● TASK REQUIREMENTS
Examine the records and identify each line that includes the string "this". Copy those lines.

● DATA RECORDS

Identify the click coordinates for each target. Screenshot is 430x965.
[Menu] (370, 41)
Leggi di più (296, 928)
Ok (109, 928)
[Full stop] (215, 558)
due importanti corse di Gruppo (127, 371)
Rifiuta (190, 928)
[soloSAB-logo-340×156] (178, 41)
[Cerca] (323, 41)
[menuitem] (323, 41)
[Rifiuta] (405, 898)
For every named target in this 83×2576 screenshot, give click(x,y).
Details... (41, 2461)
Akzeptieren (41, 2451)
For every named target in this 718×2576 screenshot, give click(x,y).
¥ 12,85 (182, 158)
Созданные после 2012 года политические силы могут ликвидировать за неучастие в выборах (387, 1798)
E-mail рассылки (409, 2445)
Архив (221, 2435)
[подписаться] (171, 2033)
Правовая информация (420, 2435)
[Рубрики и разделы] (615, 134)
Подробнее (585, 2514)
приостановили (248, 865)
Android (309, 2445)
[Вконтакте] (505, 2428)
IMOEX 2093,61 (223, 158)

● ANSWER SECTION
For every named target in this 83×2576 screenshot, give click(x,y).
For every named target in this 718×2576 screenshot, give click(x,y).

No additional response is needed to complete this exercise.